Although Nuttall, Say, and Peale disengaged their science from Romanticism, their public continued to picture them as Romantic figures exploring Romantic spaces. In 1831, a reviewer noted with obvious disappointment that Audubon described only one dangerous episode, and that the earlier ornithologist, Wilson, did not “tell us of any danger of life or limb encountered – except on one occasion and then it was but a dream.”1
In truth, unlike Estwick Evans, their contemporary from New Hampshire, these naturalists did not don buffalo robes to experience the American wilds.2 They did not welcome pathlessness; rather, later in their careers, they joined military surveys mapping the West.3 They were not seeking primitivism outside the city settings in which they grew up and to which they would return; nor were they anticipating spiritual sanctuary. To the contrary, their purposes were scientific.

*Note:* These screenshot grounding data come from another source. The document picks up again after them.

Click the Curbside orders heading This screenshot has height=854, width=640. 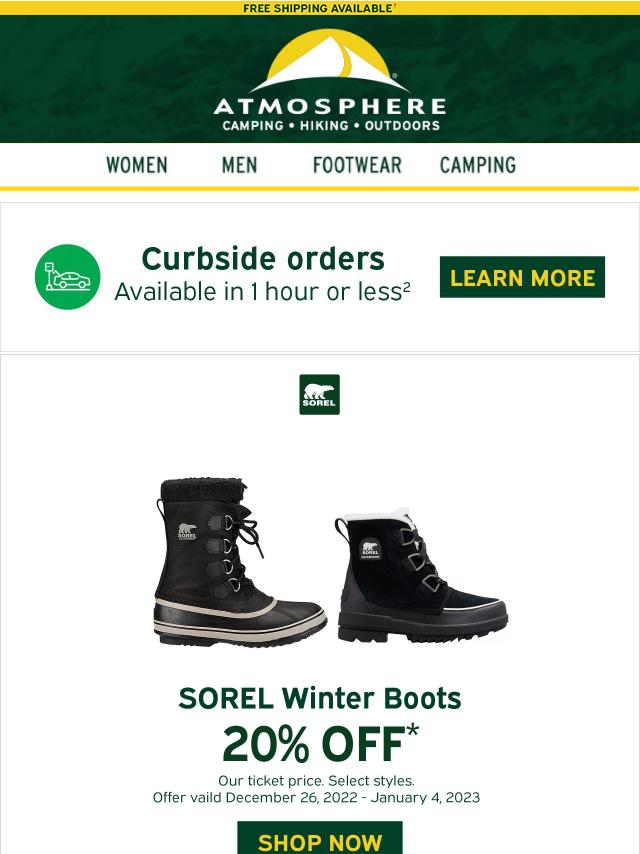(263, 259)
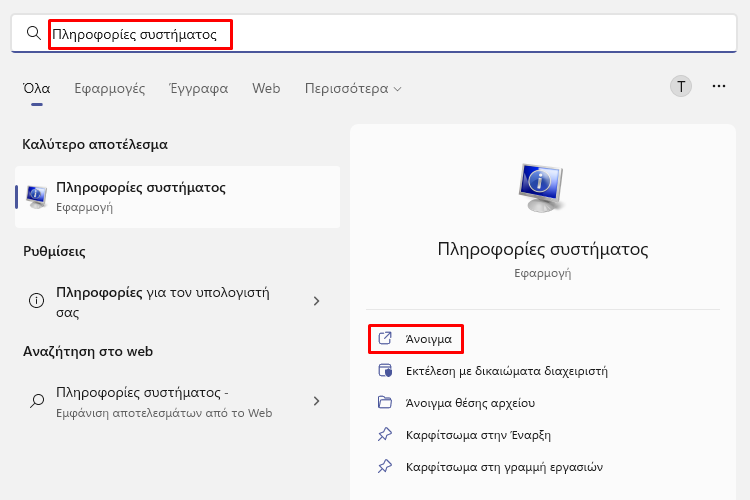Switch to the Έγγραφα tab

point(199,89)
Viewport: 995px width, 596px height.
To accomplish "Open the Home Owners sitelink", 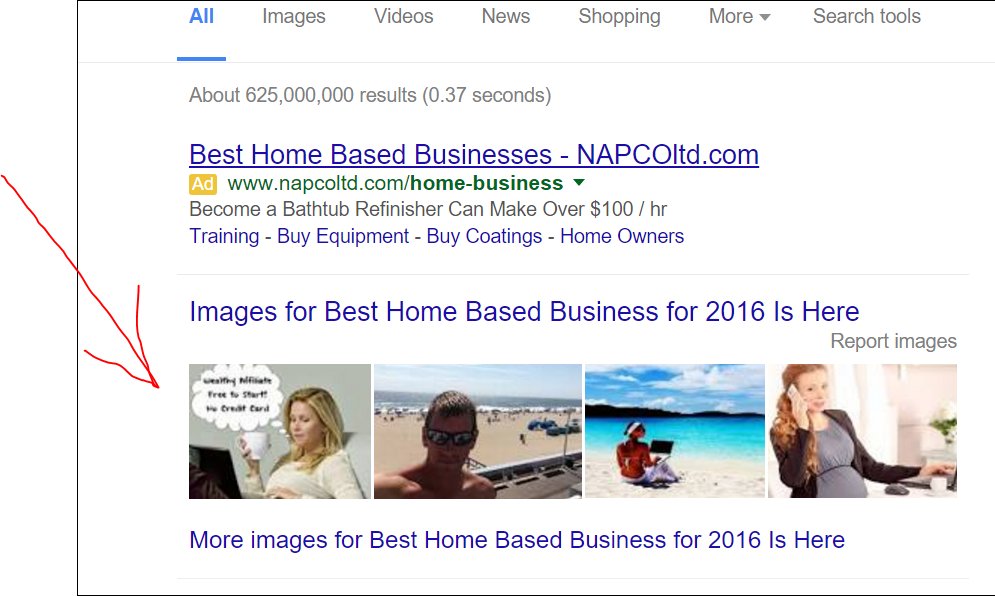I will click(x=622, y=236).
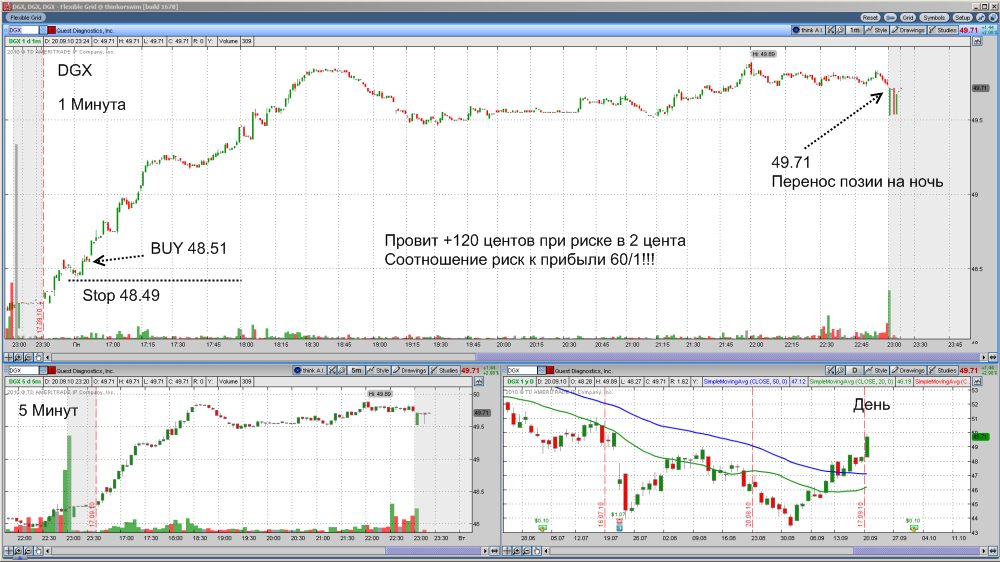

Uninterested in developing Romantic themes, what did exploring naturalists hope to accomplish with their frontier descriptions? Recording unknown geography was certainty consistent with their task of scientific observation and collection. Moreover, they were interested in the impact of white settlement upon frontier landscapes, distribution of species, and welfare of Indian peoples.4 Popularizing these ideas was difficult because the full biological meaning of survival and extinction was unclear in the decades before the publication of Charles Darwin’s ideas about the origin of species by natural selection.5
The handsome figure of Alexander Wilson best fulfilled Romantic expectations for the American naturalist. One reviewer speculated that had Wilson lived beyond 1813, “his original genius” and his opportunities to wander might have made him “like Wordsworth’s Peddlar, a good Moral Philosopher.”6 This insertion of Wilson, himself Poet, into the landscape of British Romantic poetry was not whimsical, even if subsequent Philadelphia naturalists were intellectually uncomfortable in the same terrain. Wordsworth had been impressed with Bartram’s Travels. The Youth from Georgia’s shore” in Wordworth’s poem “Ruth” owes much to Bartram’s descriptions of lush southern flora.7
He told of the magnolia, spread
High as a cloud, high overhead!
The cypress and her spire;
-Of flowers that with one scarlet gleam
Cover a hundred leagues, and seem
To set the hills on fire.
A year after Wilson’s much publicized death, Wordsworth may well have had Bartram’s great protege in mind when he composed “The Excursion,” the poem in which the Peddlar appeared.
Given Wilson’s popularity and esteem, one may well wonder how nineteenth-century natural history remained free of the Romanticism part of the American intellectual response to nature from William Cullen Bryant to Henry David Thoreau. Bartram’s relative, Thomas Say certainly seemed “to wander with an easy mind,” to use a phrase from Wordsworth, but casual disregard for frontier surroundings was not what readers expected.
Critics recognized that naturalists learned much from their frontier experiences. They agreed that their published passages were “all excellent – and some sublime.” Yet, they missed the sense of sustained elevation and physical involvement found in Bartram’s Travels.